Just chillin'! Nathan was thrilled to be old enough to fly his own kite. Once he got it flying really well, he just laid back on the ground and smiled. Every couple of minutes, he'd give me a big smile and say, "Mommy, flying a kite is really entertaining, isn't it?" Rosie had a great time, too. It never ceases to amaze me how patient Noah is with her. He happily shared his kite with her, helping he to fly it, and then letting her fly it alone. After having been told approximately 20 times that she must not let go, when Noah let her hold it alone, she let go. In the high winds this afternoon, the kite was instantly gone. And, bless his heart, he didn't say a word or make a single sad face.
Thankfully, we had a kite from Favourite Auntie Keri that Noah was finally big enough to fly, so we brought it out. It was promptly dubbed "The Shrimp".
The Bad-It has been a rough week. The last two months have gone really well. Not perfect, but we were finally seeing a real improvement in Rosie's fierce competition against Nathan, the vomiting at will, and some of the rougher aspects of helping Rosie come to terms with the effects of being an orphaned toddler and the hardships and coping mechanisms that resulted. It really felt that we were nearing the "light at the end of the tunnel". But, Rosie has used the last 8 days to make it very clear that this is not the case. We are most definitely "back in the trenches", dealing with compulsive lying, near-constant whining, excessive excitability, lots of superficially charming behavior with non-family members, extreme competition with her nearest brother, constant demands for attention, manipulating behavior, and on and on and on.
The Ugly-Well, actually, all of the above behavior is ugly. It is tiring and angering and difficult on the whole family. And, as most people outside the family are shown a very different, very endearing side of Rosie, most people have no idea what it's really like right now at home. Having reached a real low-point this week, I was able to arrange an appointment and spent an afternoon on the phone with a counsellor. After talking at length, she believes that we are dealing with Reactive Attachment Disorder (RAD). Now, this IS NOT a positive certain diagnosis. That would require more time, face-to-face interviews, and testing, but it was what I had become increasingly convinced we were dealing with, and it was both frightening and somewhat relieving to hear someone else actually say the words.
Thankfully, it isn't all ugly. There is good in there, too. Good-Rosie shows some disturbing signs of RAD, but she also shows many positive signs of attachment. The counsellor felt that there was no reason that Rosie shouldn't make excellent progress and a fully "recovery", for lack of a better word. Good-We were given some excellent information, along with direct contact information for a couple of the best therapists in the world who treat the children and families dealing with RAD's fallout.
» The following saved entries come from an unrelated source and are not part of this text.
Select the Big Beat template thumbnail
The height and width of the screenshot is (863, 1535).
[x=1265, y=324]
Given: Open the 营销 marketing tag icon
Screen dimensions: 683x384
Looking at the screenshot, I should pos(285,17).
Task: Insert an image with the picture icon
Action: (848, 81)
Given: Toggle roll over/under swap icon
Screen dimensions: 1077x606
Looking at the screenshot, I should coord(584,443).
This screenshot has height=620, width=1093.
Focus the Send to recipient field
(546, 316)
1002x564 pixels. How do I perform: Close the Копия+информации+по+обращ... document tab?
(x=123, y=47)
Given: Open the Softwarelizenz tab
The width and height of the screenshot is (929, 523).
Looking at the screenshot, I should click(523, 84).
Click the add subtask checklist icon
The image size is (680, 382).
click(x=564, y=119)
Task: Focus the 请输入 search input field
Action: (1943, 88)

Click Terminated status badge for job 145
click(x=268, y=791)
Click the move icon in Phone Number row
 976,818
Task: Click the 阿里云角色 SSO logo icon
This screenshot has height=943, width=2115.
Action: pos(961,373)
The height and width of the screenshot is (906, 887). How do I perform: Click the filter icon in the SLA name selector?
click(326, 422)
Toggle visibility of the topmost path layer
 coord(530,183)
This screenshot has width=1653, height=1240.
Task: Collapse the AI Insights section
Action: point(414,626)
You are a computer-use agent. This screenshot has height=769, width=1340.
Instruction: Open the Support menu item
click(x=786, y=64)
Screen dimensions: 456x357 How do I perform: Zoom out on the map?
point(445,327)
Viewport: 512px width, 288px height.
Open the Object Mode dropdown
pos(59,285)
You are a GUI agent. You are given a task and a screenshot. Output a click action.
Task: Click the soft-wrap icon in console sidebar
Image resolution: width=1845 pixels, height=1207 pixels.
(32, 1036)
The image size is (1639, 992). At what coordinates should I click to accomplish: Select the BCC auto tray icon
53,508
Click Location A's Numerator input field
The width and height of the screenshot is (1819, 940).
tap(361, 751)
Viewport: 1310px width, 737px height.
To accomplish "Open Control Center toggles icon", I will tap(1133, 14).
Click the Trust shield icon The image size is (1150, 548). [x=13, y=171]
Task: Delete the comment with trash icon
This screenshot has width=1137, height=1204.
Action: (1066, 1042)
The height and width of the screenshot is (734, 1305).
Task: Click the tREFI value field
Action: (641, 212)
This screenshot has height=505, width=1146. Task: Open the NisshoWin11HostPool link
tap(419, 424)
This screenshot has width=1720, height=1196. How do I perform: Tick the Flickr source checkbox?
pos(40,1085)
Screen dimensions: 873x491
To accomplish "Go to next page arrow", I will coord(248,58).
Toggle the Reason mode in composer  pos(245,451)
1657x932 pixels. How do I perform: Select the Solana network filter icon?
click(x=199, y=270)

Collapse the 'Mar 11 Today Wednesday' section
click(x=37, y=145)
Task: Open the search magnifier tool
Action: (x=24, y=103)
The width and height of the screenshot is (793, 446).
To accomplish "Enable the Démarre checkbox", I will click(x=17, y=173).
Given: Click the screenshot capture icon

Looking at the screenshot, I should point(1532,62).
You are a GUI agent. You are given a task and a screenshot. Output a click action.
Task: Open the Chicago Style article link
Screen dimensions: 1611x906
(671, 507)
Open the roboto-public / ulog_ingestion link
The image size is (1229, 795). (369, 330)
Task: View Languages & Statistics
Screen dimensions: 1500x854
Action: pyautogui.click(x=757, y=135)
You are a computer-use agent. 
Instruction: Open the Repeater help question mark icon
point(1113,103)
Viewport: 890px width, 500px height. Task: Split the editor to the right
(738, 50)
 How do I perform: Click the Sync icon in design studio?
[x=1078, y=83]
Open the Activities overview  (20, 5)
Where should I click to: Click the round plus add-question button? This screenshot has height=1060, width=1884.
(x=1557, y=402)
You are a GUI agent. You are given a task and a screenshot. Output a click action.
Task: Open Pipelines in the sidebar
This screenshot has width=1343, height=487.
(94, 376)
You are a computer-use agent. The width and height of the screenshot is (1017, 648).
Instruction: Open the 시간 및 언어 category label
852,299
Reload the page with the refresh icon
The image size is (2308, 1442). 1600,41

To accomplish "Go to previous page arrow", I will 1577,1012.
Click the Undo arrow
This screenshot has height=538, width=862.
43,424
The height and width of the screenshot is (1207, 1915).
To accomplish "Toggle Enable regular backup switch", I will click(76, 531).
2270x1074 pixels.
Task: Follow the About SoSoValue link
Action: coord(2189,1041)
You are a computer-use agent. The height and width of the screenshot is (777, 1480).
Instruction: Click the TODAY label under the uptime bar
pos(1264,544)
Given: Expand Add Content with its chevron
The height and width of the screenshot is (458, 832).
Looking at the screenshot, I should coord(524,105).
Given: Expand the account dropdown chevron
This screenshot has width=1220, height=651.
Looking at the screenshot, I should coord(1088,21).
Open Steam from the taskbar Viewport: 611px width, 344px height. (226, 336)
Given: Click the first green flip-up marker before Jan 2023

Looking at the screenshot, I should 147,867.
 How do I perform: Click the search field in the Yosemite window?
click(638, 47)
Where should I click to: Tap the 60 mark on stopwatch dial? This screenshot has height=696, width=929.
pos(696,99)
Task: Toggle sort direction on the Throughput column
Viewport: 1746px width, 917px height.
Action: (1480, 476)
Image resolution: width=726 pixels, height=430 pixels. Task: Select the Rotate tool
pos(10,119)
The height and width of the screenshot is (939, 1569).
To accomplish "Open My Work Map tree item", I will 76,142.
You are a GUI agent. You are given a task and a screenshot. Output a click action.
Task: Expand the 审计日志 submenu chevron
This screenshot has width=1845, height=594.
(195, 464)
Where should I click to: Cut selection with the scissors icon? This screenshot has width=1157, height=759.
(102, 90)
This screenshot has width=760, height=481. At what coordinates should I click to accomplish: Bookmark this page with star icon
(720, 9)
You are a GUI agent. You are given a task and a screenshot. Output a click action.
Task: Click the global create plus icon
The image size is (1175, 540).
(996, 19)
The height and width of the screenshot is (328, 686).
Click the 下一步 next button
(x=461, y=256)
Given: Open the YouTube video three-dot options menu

Good-We have been given several new books to read and DVDs to buy that will help with knowing how to deal with Rosie. Better-It was great to talk to someone who understood what was going on and knew what I was feeling without me even having to say it. She was a fellow Christian, who along with practical, "do this"-type advice, also gave sound Biblical wisdom and encouragement. And then, she spent a long time praying for Rosie and our family. Best-It is of the LORD's mercies that we are not consumed, because his compassions fail not. They are new every morning: great is thy faithfulness. Lamentations 3: 22-23 We are NOT facing this alone. Rosie is not facing this alone. We will not be consumed (trust me, that earlier this week I thought I just might....) And, His compassions are new every morning.
I won't go into specifics about how we're going to approach this just yet, as frankly, we aren't sure. For now, we're focusing on lots of prayer, lots of love and touch, consistency, and ensuring that the boundaries are very clear and unchanging. While I had already done a fair bit, there is also a lot more reading and research in my future.
Will you please join us in praying for Rosie? From her birthmother to us, she had 5 different "homes" and caregivers in the space of a year. In at least two of these, she came into them not speaking the same language. For anyone, this would be a very difficult thing. In a very young child it can result in real difficulty being able to trust and form normal attachments. While Rosie has made a good start to this, there is obviously work to do.There is nothing that Satan would like better than to use this to harm her and us. But, God's plans for her are good, as are His plans for us. Please pray that God will work in her heart and mind to show her how much she is loved and give her the ability to trust us completely, and then to learn how to live and interact appropriately in life and relationships.